Aim 1 ▸
Name every kind of radiation the text on dipole radiation describes with a word placed directly before "radiation". Don't count "the" or "of".
Aim 2 ▸
Carry the text on dipole radiation patterns forward from its last sentence.

Source ▸
════════════════
EDIT: I was wrong about the angular pattern of the stimulated emission, now I think only total radiation has this pattern. See below.

Yes, in case of dipole radiation, electric field component in the direction of wave propagation is zero in the radiation zone.

The simplest model of radiation from classical theory is that of oscillating charged particle (or oscillating dipole). The radiation goes in all directions from which the oscillation can be seen, the greater the projection of the acceleration vector seen, the greater the intensity of radiation. Mathematically, field strength of radiation varies as $\sin \theta$ in polar coordinates. This angular distribution is that of dipole radiator.

In quantum theory the radiation pattern depends on which transitions are involved in the interaction with EM field. The simplest cases are where the dominant contribution is that of "transition dipole moments" $\boldsymbol{\mu}_{ik} = \langle i|\sum_k q_k\mathbf r_k|k\rangle$. If only one such moment is involved (possible if the incident radiation is resonant with only one transition), the emitted radiation has the same dipole pattern as in classical theory, and has intensity given by the formula for spontaneous emission, independent of the incident radiation...
════════════════
Item position entries ▸
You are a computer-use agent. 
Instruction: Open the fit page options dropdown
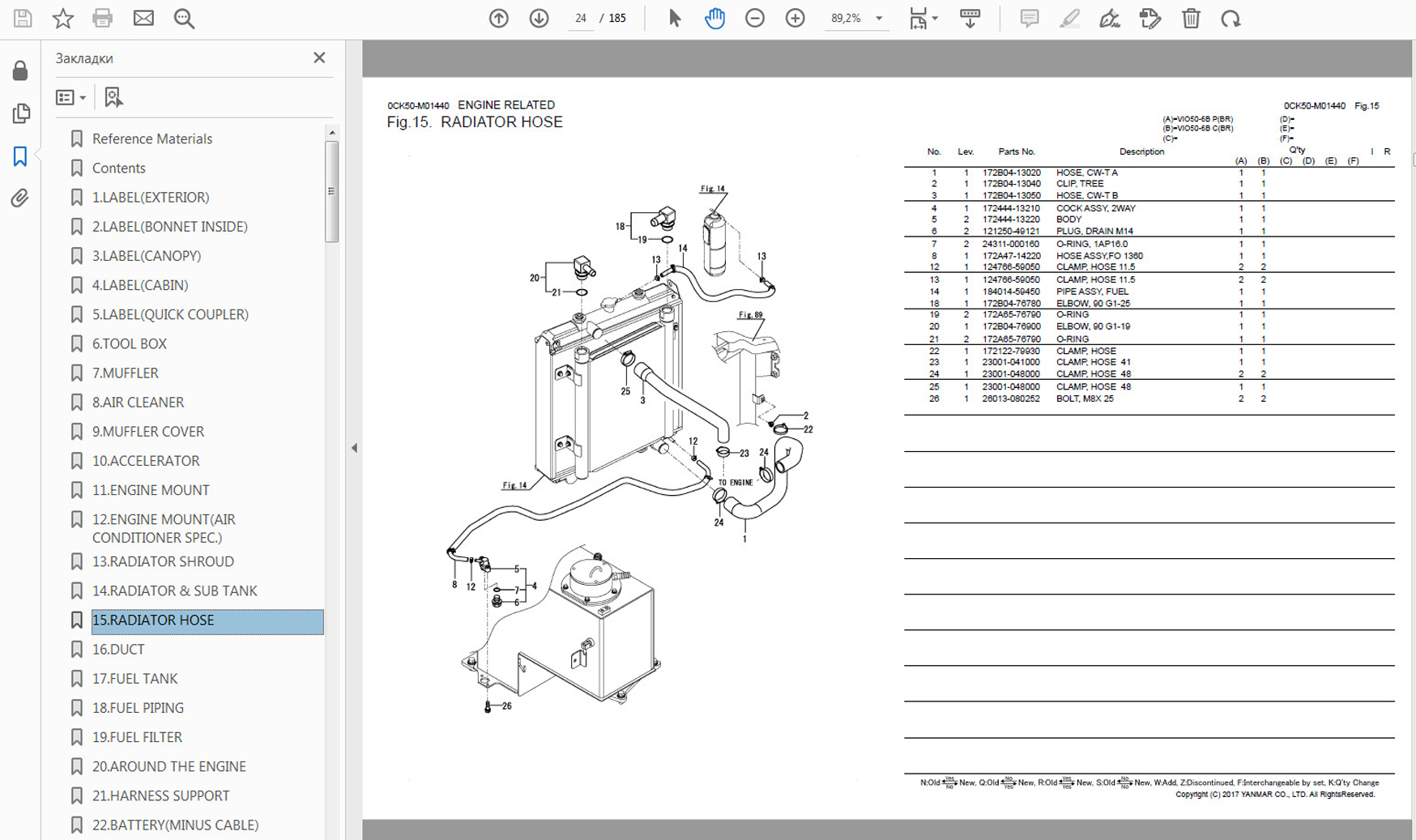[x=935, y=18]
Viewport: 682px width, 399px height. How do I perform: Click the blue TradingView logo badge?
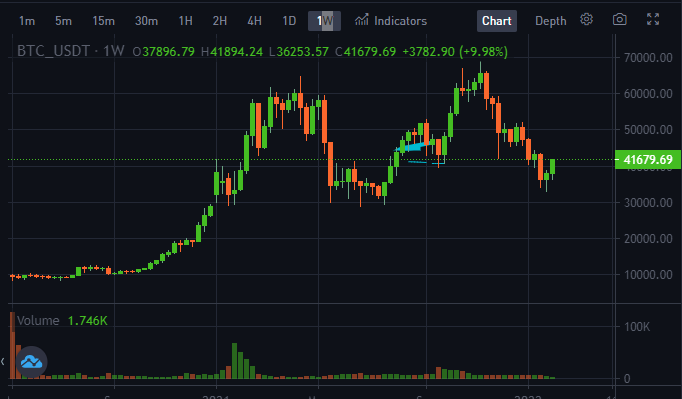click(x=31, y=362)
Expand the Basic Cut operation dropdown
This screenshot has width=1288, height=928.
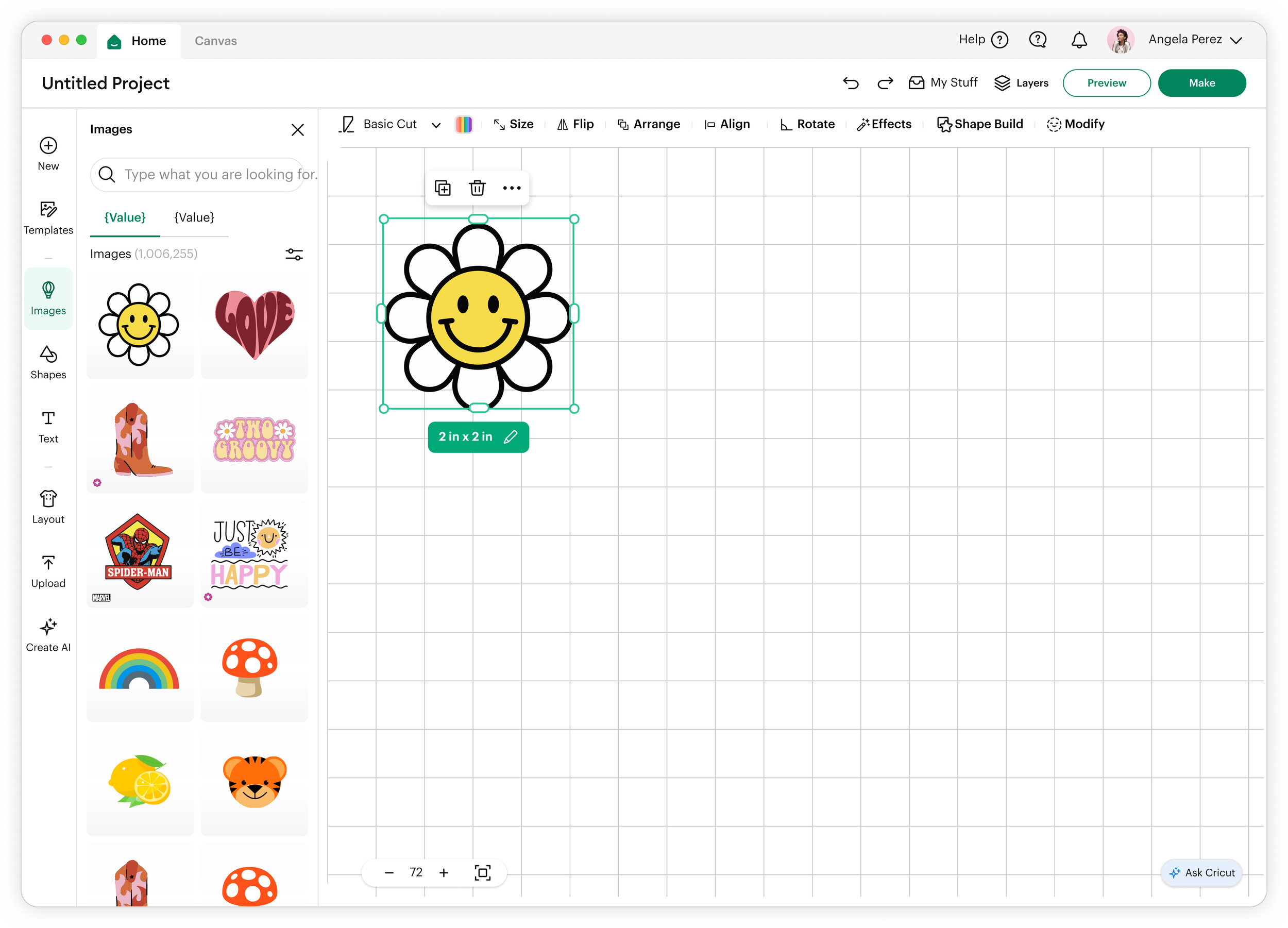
════════════════
Written reply 1 ▸
total radiation, dipole radiation, incident radiation, emitted radiation

Written reply 2 ▸
...except for intensity in direction of the incident wave, which does depend on intensity of incident radiation. Total intensity in the original direction is that of the spontaneous emission times a factor of $n+1$, where $n$ is number of photons in EM mode for this direction [1].

So total radiation emitted from the atom/molecule has dipole-like angular distribution, with a spike in the front. If we talk only about the stimulated emission part of that, this exists only in the original direction and is responsible for that spike.

[1] D. P. Craig, T. Thirunamachandran: Molecular Quantum Electrodynamics, formula 4.12.4., Academic Press (1984)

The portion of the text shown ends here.